Justin Schweitzer, OD:
I think we’ve all agreed that less is probably better. It doesn’t mean medications are a bad thing by any means. We all utilize them, we utilize them often. Dr. Dunbar, you mentioned you’re probably after adding a second, you’re looking at something different. Mitch was talking about switching to these fixed-combination agents, these kind of cross the prostaglandin pluses. It makes me think of a phase 4 clinical trial that was recently done called the MORE study. Mitch, I know you’re familiar with the MORE study.
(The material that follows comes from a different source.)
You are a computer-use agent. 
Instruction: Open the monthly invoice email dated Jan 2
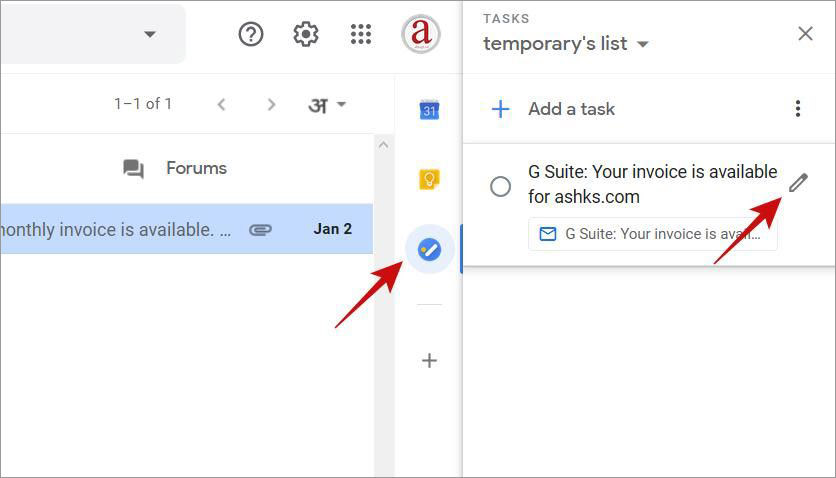point(186,229)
Do you want to take us a little bit through that briefly on what that study showed us in regards to topical medications?
Mitch Ibach, OD:
Yeah, background on the MORE study. Open-label, multicenter study, it’s what we call a phase 4 clinical trial, so after FDA approval. All patients in the MORE study were on a prostaglandin, a prostaglandin plus another drop or a prostaglandin plus 2 or more medications. You have these patients that are already treated and then all patients were switched to Rocklatan or netarsudil plus latanoprost, taken away the other drops, they’re just now a single agent now. The eye pressure in all groups dropped about 15% to 20% from a medicated baseline or their previous dropped IOP. A secondary really interesting take home for me from the MORE study was patients who are on a PGA plus 2 or more medications actually got more IOP reduction than patients who are on a single PGA or PGA plus 1. I think that speaks to compliance. That patient who’s on a PGA plus 2 or more medications might not be doing any of the medications. They actually saw a bigger IOP reduction in the patients who are on less meds. Excuse me, on more meds.
Justin Schweitzer, OD:
It goes to the point of what you three have said right now compliance matters because that’s the quality of life issues. It goes to the point of less is probably better, but doesn’t mean we shouldn’t be utilizing these things. We have some agents that can get us what we need from an efficacy standpoint. If we don’t get that, then I think we have other considerations.